INPUT:
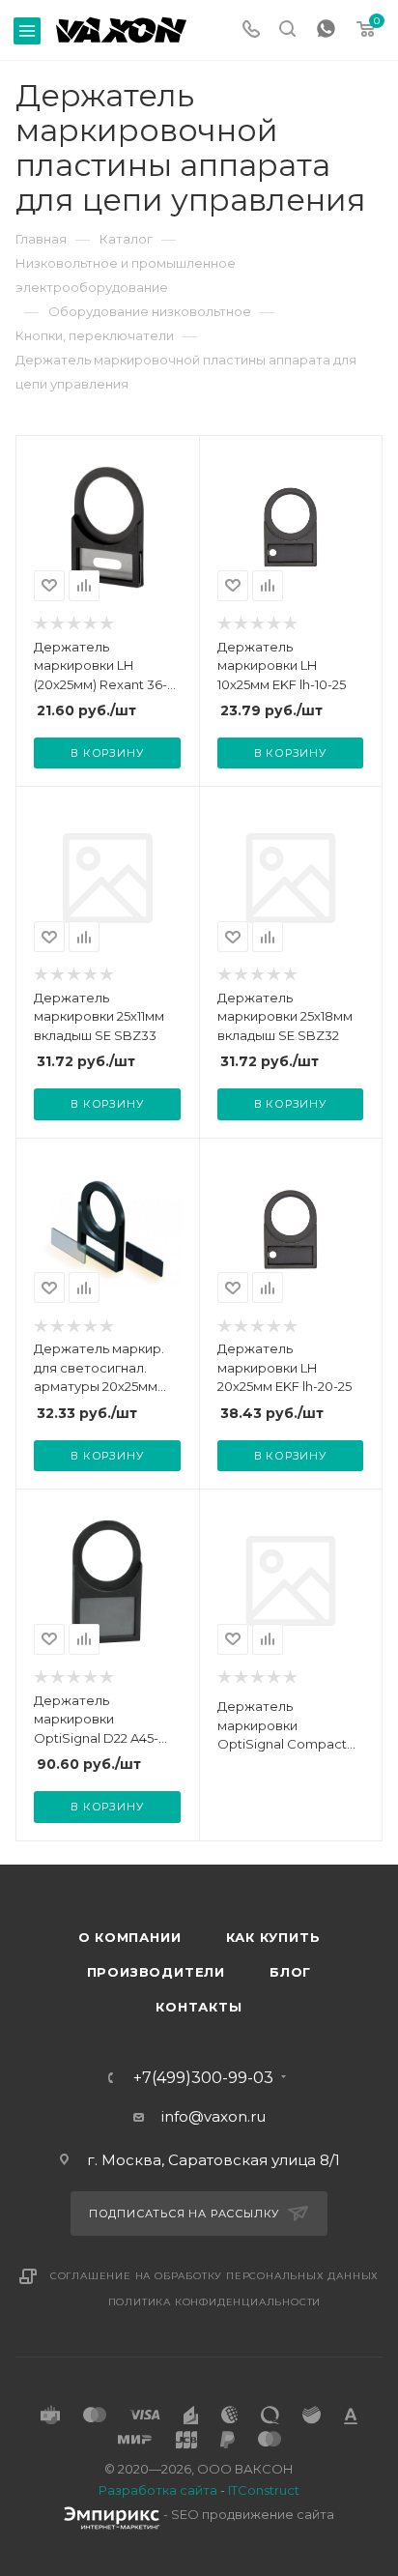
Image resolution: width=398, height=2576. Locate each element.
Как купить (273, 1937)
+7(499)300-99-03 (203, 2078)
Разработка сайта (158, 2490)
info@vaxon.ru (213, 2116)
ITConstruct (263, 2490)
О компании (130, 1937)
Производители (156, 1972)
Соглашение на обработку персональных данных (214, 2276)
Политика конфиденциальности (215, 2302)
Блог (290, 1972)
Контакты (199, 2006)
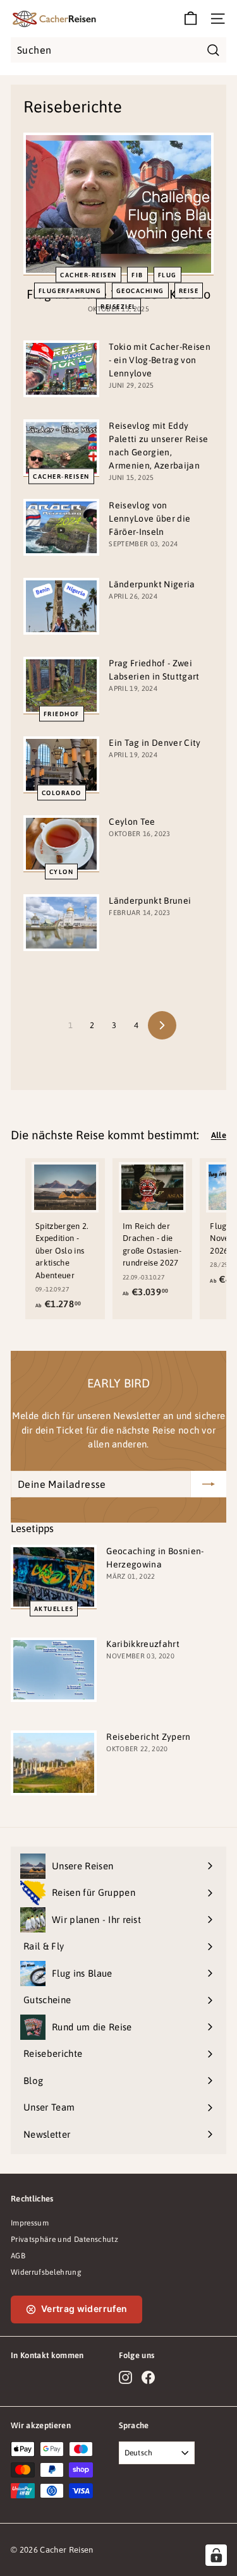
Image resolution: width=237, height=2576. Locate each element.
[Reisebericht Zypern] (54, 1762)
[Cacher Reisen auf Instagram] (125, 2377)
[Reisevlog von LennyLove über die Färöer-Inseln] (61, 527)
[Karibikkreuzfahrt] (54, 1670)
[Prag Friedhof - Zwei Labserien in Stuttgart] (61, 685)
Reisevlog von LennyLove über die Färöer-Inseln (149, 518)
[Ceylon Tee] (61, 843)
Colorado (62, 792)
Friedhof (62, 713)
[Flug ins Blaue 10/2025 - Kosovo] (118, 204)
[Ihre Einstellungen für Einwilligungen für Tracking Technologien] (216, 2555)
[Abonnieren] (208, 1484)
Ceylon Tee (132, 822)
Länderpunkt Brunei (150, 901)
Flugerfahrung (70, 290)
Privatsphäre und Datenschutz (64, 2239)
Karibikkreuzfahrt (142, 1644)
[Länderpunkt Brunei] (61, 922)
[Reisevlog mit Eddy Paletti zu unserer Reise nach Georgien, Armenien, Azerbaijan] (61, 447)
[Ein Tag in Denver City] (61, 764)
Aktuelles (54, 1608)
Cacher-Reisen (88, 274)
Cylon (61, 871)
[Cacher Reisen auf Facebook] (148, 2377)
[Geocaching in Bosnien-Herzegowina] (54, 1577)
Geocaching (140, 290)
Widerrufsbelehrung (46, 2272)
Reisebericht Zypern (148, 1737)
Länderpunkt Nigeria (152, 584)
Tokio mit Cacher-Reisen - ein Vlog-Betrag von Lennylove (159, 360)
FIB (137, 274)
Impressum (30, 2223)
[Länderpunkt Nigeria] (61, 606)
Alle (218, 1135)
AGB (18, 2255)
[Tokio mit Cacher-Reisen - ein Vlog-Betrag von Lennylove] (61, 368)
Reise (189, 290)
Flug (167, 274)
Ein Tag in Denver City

WHAT THIS TASK INVOLVES: Every line, from the one holding "Friedhof (62, 713)" through the last line of the material above, should be transcribed exactly, and no line outside that range.

EXPECTED ANSWER:
Friedhof (62, 713)
[Flug ins Blaue 10/2025 - Kosovo] (118, 204)
[Ihre Einstellungen für Einwilligungen für Tracking Technologien] (216, 2555)
[Abonnieren] (208, 1484)
Ceylon Tee (132, 822)
Länderpunkt Brunei (150, 901)
Flugerfahrung (70, 290)
Privatsphäre und Datenschutz (64, 2239)
Karibikkreuzfahrt (142, 1644)
[Länderpunkt Brunei] (61, 922)
[Reisevlog mit Eddy Paletti zu unserer Reise nach Georgien, Armenien, Azerbaijan] (61, 447)
[Ein Tag in Denver City] (61, 764)
Aktuelles (54, 1608)
Cacher-Reisen (88, 274)
Cylon (61, 871)
[Cacher Reisen auf Facebook] (148, 2377)
[Geocaching in Bosnien-Herzegowina] (54, 1577)
Geocaching (140, 290)
Widerrufsbelehrung (46, 2272)
Reisebericht Zypern (148, 1737)
Länderpunkt Nigeria (152, 584)
Tokio mit Cacher-Reisen - ein Vlog-Betrag von Lennylove (159, 360)
FIB (137, 274)
Impressum (30, 2223)
[Länderpunkt Nigeria] (61, 606)
Alle (218, 1135)
AGB (18, 2255)
[Tokio mit Cacher-Reisen - ein Vlog-Betrag von Lennylove] (61, 368)
Reise (189, 290)
Flug (167, 274)
Ein Tag in Denver City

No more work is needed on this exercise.